Spur Nr. 1: Treue Gefährten
Die zweite Frau, die ich ansprach, trug einen gepunkteten Schal und ging mit ihrem Hund Gassi. Nach langem Überlegen entgegnete sie mir lachend, dass sie das erfolgreiche Überwintern ihrem Hund zu verdanken habe: „Bunt sind hier eigentlich nur die Drogendealer. Die sind aber eigentlich ganz nett. Wenn mir aber einer doch mal gefährlich nahekommt, brauch ich meinem Hund nur ‘fass’ zu befehlen.“ Ich begleitete sie noch ein kurzes Stück und sie zeigte mir dann ein buntes Gebäude: Die neue Nazarethkirche. Im neogotischen Stil ragt ein 78 Meter hoher Kirchturm mit hellblauer Spitze in den Himmel.

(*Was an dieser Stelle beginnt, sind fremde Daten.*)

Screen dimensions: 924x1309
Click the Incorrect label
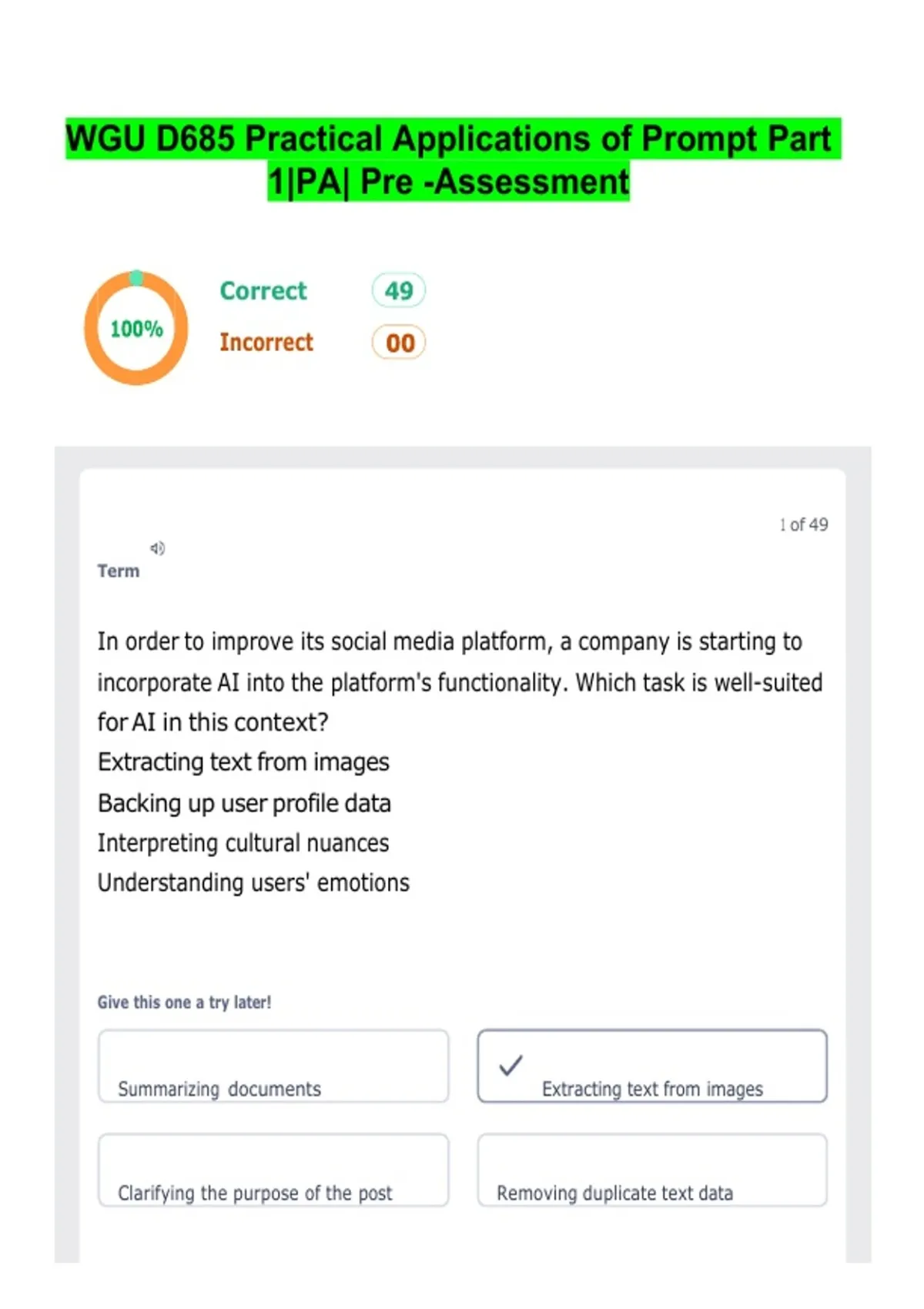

Spur Nr. 2: Bunte Spaziergänge
Danach sprach ich eine jüngere Passantin an. Sie musste kaum überlegen und empfahl mir das Pankeufer nahe der Gerichtstraße. Über einen Hinterhof der Gerichtstraße 23 führt mein Weg auf ein altes Fabrikgelände. Nicht selten wird es als Kulturoase des Wedding beschrieben. Vor etwa fünf Jahren gründete sich hier der Verein Panke e.V., um im Wedding einen neuen Ort für Musik und Kunst zu schaffen. Die Panke vereint Club, Café und Kunstgalerie. Einst galt das Gelände als nahezu geheim. Mittlerweile findet man am Standort auch ein Fitnessstudio und ein Outlet. Der Charme der Künstlerszene hält sich auch mit steigender Bekanntheit.
Hinter dem Gelände stieß ich dann endlich auf den langersehnten “Kanal”. Die Uferpromenade bot so viel Graffiti, dass ich am liebsten nach jedem Schritt ein Foto gemacht hätte. Viele Spaziergänger kamen mir entgegen und ich bekam das Gefühl, abseits jeglicher Straßen in einem ganz neuen Teil des Wedding erste Winterliebe zu verspüren.
Spur Nr. 3: Dem Winter im Warmen genießen
Halb Drei. Zeit für einen Kaffee. Diesmal verließ ich mich auf einen alten Tipp eines Bekannten, der mir für Hunger und Durst jeglicher Art nichts Geringeres als „Die Perle des Wedding“ empfahl. Die Rede ist vom Schraders, das sich seit 2001 in der Malplaquetstraße befindet. Die dunkelroten Decken und das orangefarbene Licht lassen den Ort zu einer Winteroase werden. Mit den Klängen sanfter Jazzmusik im Ohr genieße ich mein Heißgetränk. Tief im Sofa versunken lasse ich mich auf die Winterstimmung des Wedding ein.